That matters because many companies already have crowded workplace technology estates. Years of investment have produced overlapping tools, legacy applications, automation, device platforms, and service channels. Adding another AI product can increase cost and confusion if it replaces nothing and connects to little. Kelly argues that organizations should understand the technology they already own, identify the employee outcomes they want, and use orchestration to connect those investments rather than discarding them automatically.
DXC positions its Workplace Services offering as a people-centered, AI-native service enabled by DXC OASIS, its orchestration platform for Human+ agentic AI workflows. In the interview, Kelly describes Human+ as a partnership in which AI handles repetitive work while people retain creativity, judgment, and accountability. The intention is to make support more proactive, provide employees with help through familiar channels, and allow experienced teams to concentrate on work that requires human knowledge.
Device performance provides a practical example. In a reactive model, employees discover that a laptop has become slow, unstable, or unusable after productivity has already been lost. Kelly explains that operational data and automation can identify patterns such as declining battery health, storage problems, and application conflicts before the employee experiences a failure. The system may resolve the issue automatically or arrange a replacement before work is interrupted.
Kelly says DXC performs over 82 million proactive checks and remediations annually across over one million managed endpoints. These are company-reported operating figures, but they illustrate the scale at which preventative workplace support is being applied. She expects agentic AI to extend that model by learning from operational data and improving the speed and scope of proactive action.
We also examine DXC's reported outcome figures. The company says Workplace Services can produce a 40 percent reduction in operational complexity, 60 percent fewer service desk calls, resolve 50 percent of device issues before employees notice, and return over 15 hours of productivity to each employee every month. Kelly explains that the productivity calculation considers incident resolution, device availability, PC performance, and onboarding. The actual result will depend on the employee persona, environment, baseline, and method of measurement, so leaders should examine how each figure was calculated before applying it to their own workforce.
The discussion then moves from technology to adoption. Kelly says organizations often know where to run an AI proof of concept but struggle to turn the result into a production capability. DXC's response is an Exponential Blueprint that assesses the environment, maturity, culture, and potential value areas, then helps customers move from a smaller test toward wider use. The wider lesson is that a successful pilot needs a defined route into existing operations, ownership, governance, and measurement.
Governance becomes especially important when Human+ workflows begin making decisions at scale. Kelly notes that human service desk employees already make mistakes, so the standard for AI should focus on risk tolerance, oversight, and what happens when an error occurs rather than assuming perfection. DXC has introduced an AI code of conduct alongside its employee code of conduct. Kelly says humans remain accountable for the actions taken by AI agents, much like the accountable role in a RACI model.
Trust also depends on how leaders explain the changes to employees. Automation can raise concerns about surveillance and job loss. Kelly frames the opportunity as removing repetitive work so people can concentrate on decisions, creativity, and business outcomes. That promise will only be credible if employees understand how the technology is used, what remains under human control, how performance is measured, and where they can challenge an automated decision.

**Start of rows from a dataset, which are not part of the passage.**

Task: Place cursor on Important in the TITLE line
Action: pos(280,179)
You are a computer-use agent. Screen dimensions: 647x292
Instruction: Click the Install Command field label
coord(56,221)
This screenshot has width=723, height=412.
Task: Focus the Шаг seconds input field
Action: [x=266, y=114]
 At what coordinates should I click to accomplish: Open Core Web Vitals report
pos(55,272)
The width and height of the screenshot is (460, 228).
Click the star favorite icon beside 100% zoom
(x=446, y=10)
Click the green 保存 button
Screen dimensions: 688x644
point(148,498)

For CEOs deciding where to begin, Kelly recommends support and device management because both affect nearly every employee and can produce measurable results. She also suggests moving toward experience level agreements that connect workplace performance with employee outcomes. The longer-term value comes from understanding the broader environment in which employees work and improving how its parts operate together.
If workplace AI is intended to give people time back, should organizations retire ticket volume as their headline measure and report the employee impact instead? Listen to the episode and share your thoughts. - What does cyber resilience look like when leaders must make a costly decision before anyone fully understands the incident?

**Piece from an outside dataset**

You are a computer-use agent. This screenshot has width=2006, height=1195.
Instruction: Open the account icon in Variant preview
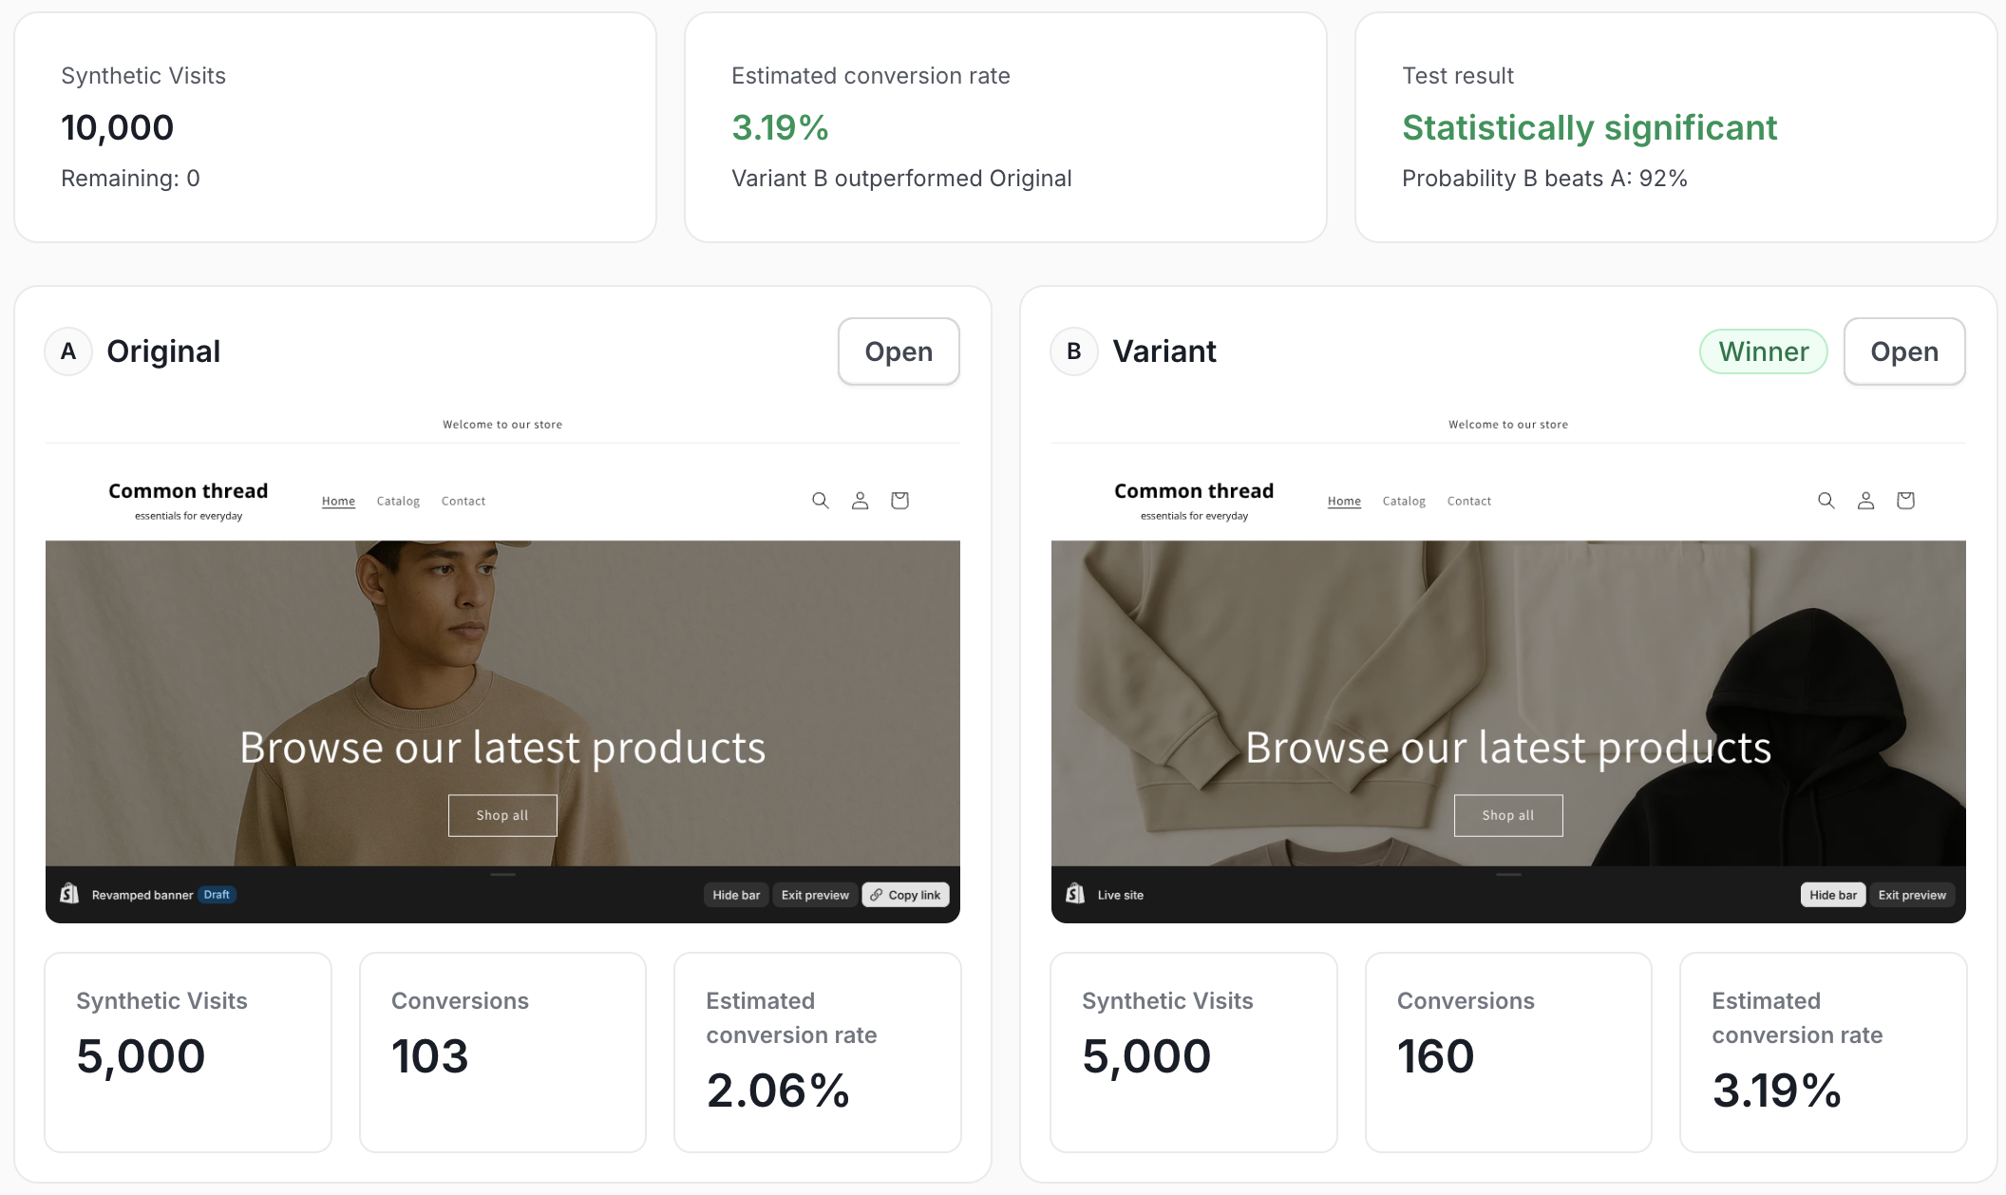tap(1865, 500)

In this episode of Tech Talks Daily, I speak with Justin Henkel, CISO at SolarWinds, about moving the security conversation beyond prevention and preparing the wider business to respond, recover, and communicate under pressure. Justin brings 22 years of Air Force experience across intelligence, cyber operations, and special operations, alongside leadership roles in the public and private sectors.
His intelligence background shapes a simple but demanding approach to uncertainty. Technical teams may need time to establish exactly what happened, but business decisions cannot always wait for a complete answer. Leaders need to understand what is known, what remains uncertain, which customers could be affected, and what action limits the potential damage while the investigation continues.
Justin illustrates that tension through an incident involving a database that returned larger responses than expected, including information connected with other customers. The team did not initially know the cause or full extent.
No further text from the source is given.